Through Luxinnovation support, the young company is now building AI-driven tools that analyse live camera feeds to predict plant health, growth, and potential issues. “If you know these parameters early, you reduce waste and avoid waiting weeks for a crop that won’t succeed,” Gabel explains.
Horizon Farms
If Fësch Haff is Arrillaga and Fuchs’s innovation hub, Horizon Farms is their way to scale up. The company aims to modernise agricultural facilities across Luxembourg and beyond.
“Our goal is to create access to affordable food,” Arrillaga says. Automation, he argues, is the key. In Luxembourg, where labour costs are among the highest in Europe, a hectare of greenhouse production might require 20 workers. With one or two robots, that number could drop to six.

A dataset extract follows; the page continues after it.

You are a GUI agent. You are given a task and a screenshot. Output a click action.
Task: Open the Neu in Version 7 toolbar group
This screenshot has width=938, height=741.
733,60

Horizon Farms is working with The Luxembourg Institute of Science and Technology (LIST) on a 5G-powered automation project, and with Frontier Connect, a Luxembourg startup developing machine-learning tools and robotics to monitor plant growth, detect disease, and optimise harvest cycles.

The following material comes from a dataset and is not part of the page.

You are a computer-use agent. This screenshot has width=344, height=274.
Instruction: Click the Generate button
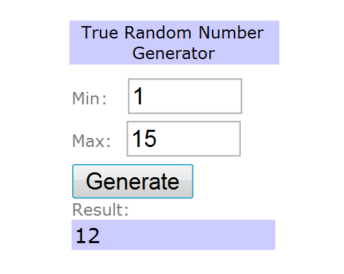click(133, 181)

A new Horizon Farms facility launching later this year will devote two-thirds of its investment to automation, demonstrating that Luxembourg can produce food at a stable, accessible price year-round. The company is also exploring the use of waste heat from local industries to warm greenhouses, reducing reliance on gas or diesel.
Investor interest mirrors momentum
“Nearly every investor we’ve talked to has said this is important,” Arrillaga notes. “There’s a huge will from the investing community to put money into sustainable agriculture.”
“There’s a huge will from the investing community to put money into sustainable agriculture”
But regulatory challenges remain. Until recently, Luxembourg had no legal framework for industrial greenhouses. And if aquaponics were deployed at large scale today, the fish produced still could not be sold commercially. Arrillaga stresses that Fësch Haff was backed by the Luxembourgish government from the beginning, showing its commitment to the same goal of food sovereignty.
Recently, the Ministry of Agriculture launched a €20 million fund to support innovative greenhouse projects, as well as a competition offering farmers and other agricultural actors up to €65,000 for innovative ideas.
Fësch Haff will soon distribute part of its production through a major Luxembourg retailer, but Arrillaga stresses that production is only one piece of the puzzle. “Our mission is to spread the technologies that will make Luxembourg’s food system more resilient, sustainable, and sovereign.”
This article was published in the 9th edition of Forbes Luxembourg.